Ah bon, le Groenland ne fond pas? Les ours polaires se portent très bien? Le réchauffement n’est pas causé par nos émissions de CO2? Les fausses informations sur le climat sont fréquentes sur internet, et ne sont pas toujours aussi faciles à repérer que ces quelques exemples. Voici quelques trucs pour exercer votre regard critique.

– Cherchez la référence

Les découvertes scientifiques sont d’abord communiquées dans des journaux spécialisés, après une relecture par d’autres chercheurs. Une nouvelle sur le climat doit toujours faire référence à une étude scientifique, dont vous devriez pouvoir trouver le résumé en ligne, grâce à un moteur de recherche.

– Méfiez-vous des experts

Ne vous laissez pas tromper par une barbe blanche et un air confiant, car n’est pas expert qui veut! Un·e spécialiste du climat effectue des recherches sur ce sujet et les publie dans des revues scientifiques. Alors, si vous avez un doute sur la personne qui s’exprime, cherchez son titre exact. Elle devrait être rattachée à un organisme ou à un institut de recherche établi.

– Vérifiez qui publie

Connaissez-vous la personne ou le média qui relaie l’information que vous êtes en train de lire ou de visionner? Si oui, s’agit-il de quelqu’un de confiance? Si non, regardez les autres publications de son compte: cela permet de se faire une idée de la qualité des contenus partagés. Vous pouvez aussi chercher si la même information a été publiée par d’autres médias que vous connaissez. Cela devrait normalement être le cas.

– Fuyez le sensationnel

Il existe aujourd’hui un solide socle de connaissances au sujet du changement climatique. Si certains des mécanismes et impacts de celui-ci font toujours l’objet de discussions, en revanche son existence et ses causes ne sont plus remises en question par aucun organe scientifique compétent. Un post qui prétend que le changement climatique n’existe pas ou qu’il n’est pas causé par les activités humaines est tout simplement mensonger. Amusez-vous à pister quelles sont les personnes ou groupes d’influence qui le propagent, grâce aux outils donnés plus haut. Ne le republiez pas sans commentaire, au risque de participer à la propagation de fausses informations.

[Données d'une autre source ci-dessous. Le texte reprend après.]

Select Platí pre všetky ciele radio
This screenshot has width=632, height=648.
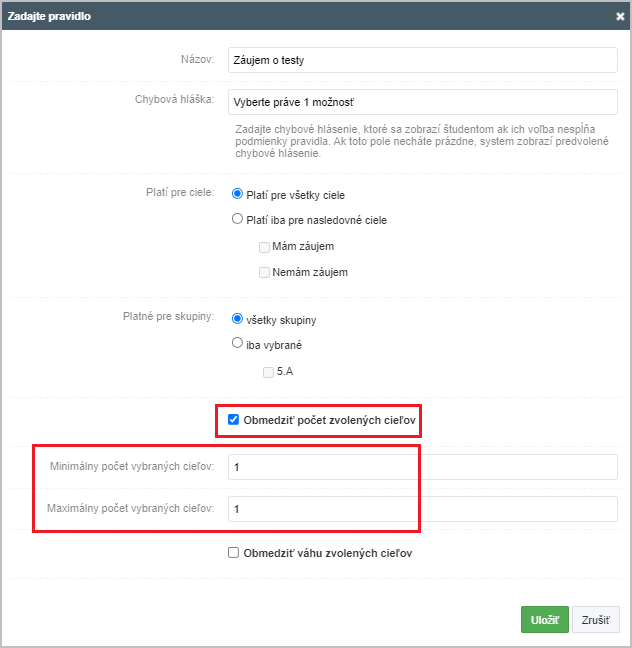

Pourquoi avoir suggéré ce sujet?

«On ne peut pas dire qu’on ne parle pas du changement climatique. Au contraire, on entend énormément de choses à ce sujet, à tel point qu’il devient difficile de s’y retrouver. On comprend juste que c’est grave, mais après on oublie. J’ai l’impression que cette manière de dénoncer n’est pas efficace, car cela n’incite pas à agir. Il est temps que tout le monde ait une représentation claire de la situation climatique.»
Othilie Cerf, 18 ans, étudiante en lettres à Fribourg, originaire de Fontenais (JU)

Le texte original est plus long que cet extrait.